● **Alıntı**
++++++++++

Yukarıda açıklandığı üzere, Yönetmelikte gider avansının içinde delil avansı için gerekli giderler de gösterilmiştir.
6100 sayılı Hukuk Muhakemeleri Kanunu’nun 94. maddesinde “Kanunun belirlediği süreler kesindir. Hâkim, tayin ettiği sürenin kesin olduğuna karar verebilir. Aksi hâlde, belirlenen süreyi geçirmiş olan taraf yeniden süre isteyebilir. Bu şekilde verilecek ikinci süre kesindir ve yeniden süre verilemez.” hükmü düzenlenmiştir. Ayrıca verilen sürenin amaca uygun, yeterli ve elverişli olması, kesin süreye uymamanın doğuracağı hukuki sonuçların açık olarak anlatılması ve anlatılanların tutanağa geçirilmesi, bunlara uyulmaması durumunda mevcut kanıtlara göre karar verilip ilgili tarafların uyarılması gerekir. Bu hüküm gereği mahkememizin … tarihli celsesinin … numaralı bendinde davacı vekiline ihtar yapılmıştır.

++++++++++

● **Veri satırları**
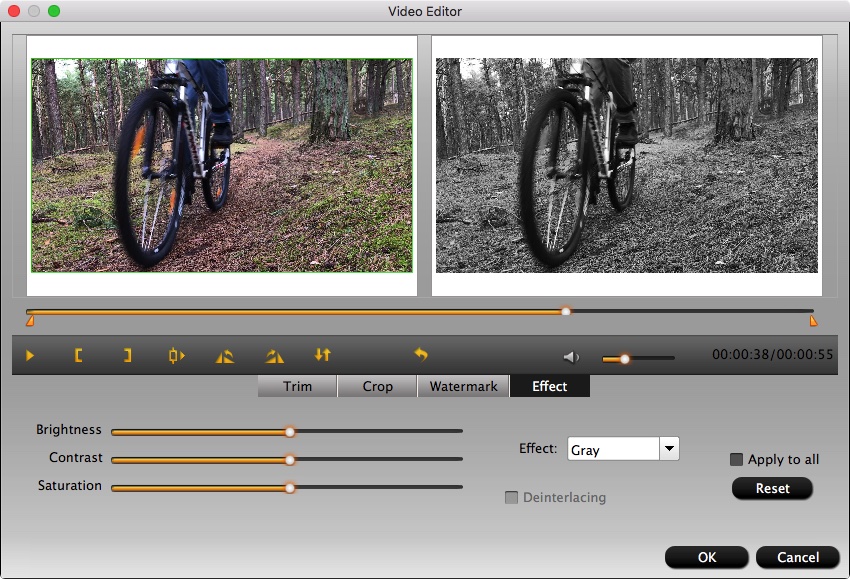
Task: Click the undo arrow icon
Action: click(421, 355)
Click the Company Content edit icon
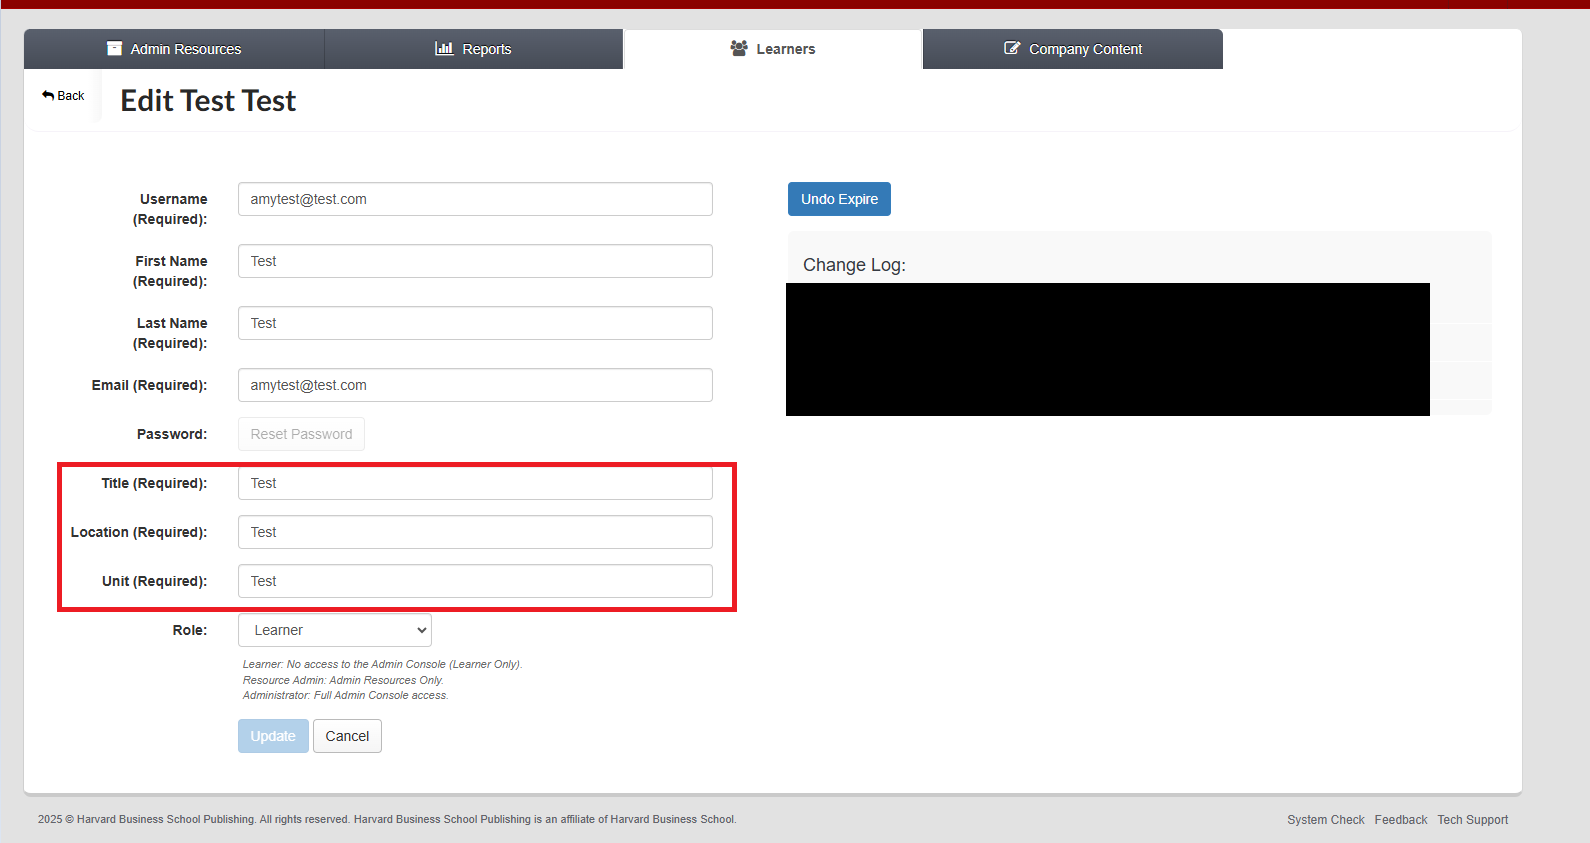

++++++++++

● **Yapılacak iş**
Alıntıda "Yukarıda açıklandığı üzere, Yönetmelikte" sözlerinden başlayıp "vekiline ihtar yapılmıştır." sözleri de dahil olmak üzere uzanan bölümü harfi harfine tekrarla. Bu liste işin yapılması için gerekli değildir.

● **Nihai sonuç**
Yukarıda açıklandığı üzere, Yönetmelikte gider avansının içinde delil avansı için gerekli giderler de gösterilmiştir.
6100 sayılı Hukuk Muhakemeleri Kanunu’nun 94. maddesinde “Kanunun belirlediği süreler kesindir. Hâkim, tayin ettiği sürenin kesin olduğuna karar verebilir. Aksi hâlde, belirlenen süreyi geçirmiş olan taraf yeniden süre isteyebilir. Bu şekilde verilecek ikinci süre kesindir ve yeniden süre verilemez.” hükmü düzenlenmiştir. Ayrıca verilen sürenin amaca uygun, yeterli ve elverişli olması, kesin süreye uymamanın doğuracağı hukuki sonuçların açık olarak anlatılması ve anlatılanların tutanağa geçirilmesi, bunlara uyulmaması durumunda mevcut kanıtlara göre karar verilip ilgili tarafların uyarılması gerekir. Bu hüküm gereği mahkememizin … tarihli celsesinin … numaralı bendinde davacı vekiline ihtar yapılmıştır.